### REQUIRED TASKS
**a.** Check each statement against the excerpt on Taliban talks in Qatar: (i) Gen. Pasha's visit to Qatar lasted a week; (ii) Saudi Arabia has repeatedly offered to act as a mediator in the Afghanistan conflict; (iii) the Taliban have said the current talks are solely meant to free their prisoners. For each, answer yes or no and quote the deciding words.
**b.** From the excerpt on Taliban talks in Qatar, output the passage that begins at the words "Its experience and" and stops after "to the beleaguered peace talks.".

───── EXCERPT ─────

The plan for a political office for Taliban in Qatar is proving difficult to materialize even as all the parties involved including the U.S. and Pakistan are throwing their weights behind the idea. Barely a month ago, Gen. Pasha, chief of Pakistan's principal intelligence agency, the ISI, had a week long visit to Qatar pursuing "back channel" talks with the U.S. after the Afghan border incident in which scores of Pakistani soldiers were killed.

The visit was also focused on preparing the groundwork for transferring a number of Taliban representatives to Qatar and setting up the political office. What transpired since has been the actual transfer of a number of Taliban "representatives" and diplomats to Doha.

The Taliban proudly announced that they have sent some "English-speaking diplomats" to Qatar to parley in the peace talks. It has been months that American agents from both the State Department and the CIA have been engaged in peace talks with the Taliban in Qatar.

However, there are plenty of problems that are holding back the Qatar talks from gaining traction. Qatar, although being highly ambitious and the rising star of the Middle Eastern politics, is a new entrant into the Afghan fray.

Its experience and track record in issues related to Afghanistan is minimal and is dwarfed by those of Saudi Arabia, which has repeatedly shown its unwillingness to wade the muddy waters of the Afghanistan conflict as a mediator. Qatar clearly lacks both the experience and kind of compelling moral and religious authority that is needed to be lent to the overall peace process. Apart from providing a convenient and unhindered turf for the U.S. and its NATO allies to run freely on the chessboard of talks, Qatar is unlikely to be able to accord any major impetus to the beleaguered peace talks. 

The other factor that is undermining the prospects of Qatar talks is the approach that the Taliban have adopted in going ahead with this process. The Taliban have on more than one occasion made it clear that the current talks and outreach are solely for the purpose of securing the release of their prisoners.

So far and over the past one month, they have succeeded in securing assurances from the U.S. that a number of high-ranking former Taliban officials will indeed be freed from the Guantanamo soon. The U.S. government has confirmed that it intends to release a number of high-profile Taliban officials from its detention facility in Guantanamo Bay as an incentive to further the process of talks. 

It is well known for all those who know the Taliban in some measure that this movement has proved itself, case after case, absolutely incapable of committing itself to any binding outcome of any sort of talks and negotiations. Many from the West who were formerly involved in talks with Taliban back in 1990s still remain appalled by this movement and its leaders' absolute indifference and lack of commitment to outcomes of talks.

One example is the case of Karl Inderfurth who worked an the U.S. government's Assistant Secretary of State for South Asian Affairs during the Clinton Administration. After his repeated failed bids to commit the former Taliban government to the outcome of many rounds of negotiations that he held with the Taliban leadership, today he has this to say about the Taliban in Foreign Policy Magazine's online blog: "On a scale of one to ten on good faith negotiations, the Taliban proved to be a zero".

───── DATA ─────

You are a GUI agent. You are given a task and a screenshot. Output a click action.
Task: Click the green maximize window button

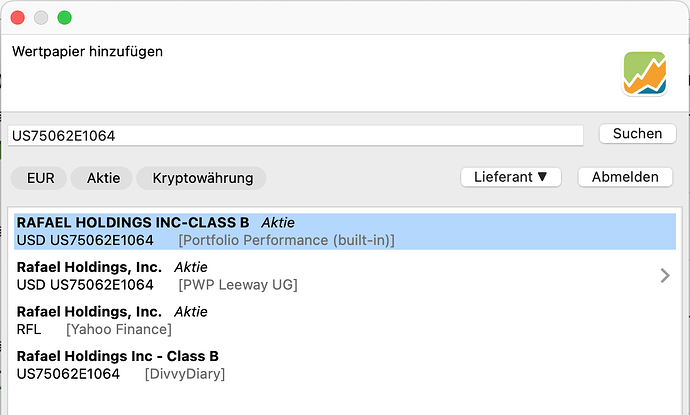[64, 18]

─────

### SOLVED PROBLEMS
**a.**
(i) Yes: "had a week long visit to Qatar"
(ii) No: "which has repeatedly shown its unwillingness to wade the muddy waters of the Afghanistan conflict as a mediator"
(iii) Yes: "the current talks and outreach are solely for the purpose of securing the release of their prisoners"

**b.**
Its experience and track record in issues related to Afghanistan is minimal and is dwarfed by those of Saudi Arabia, which has repeatedly shown its unwillingness to wade the muddy waters of the Afghanistan conflict as a mediator. Qatar clearly lacks both the experience and kind of compelling moral and religious authority that is needed to be lent to the overall peace process. Apart from providing a convenient and unhindered turf for the U.S. and its NATO allies to run freely on the chessboard of talks, Qatar is unlikely to be able to accord any major impetus to the beleaguered peace talks.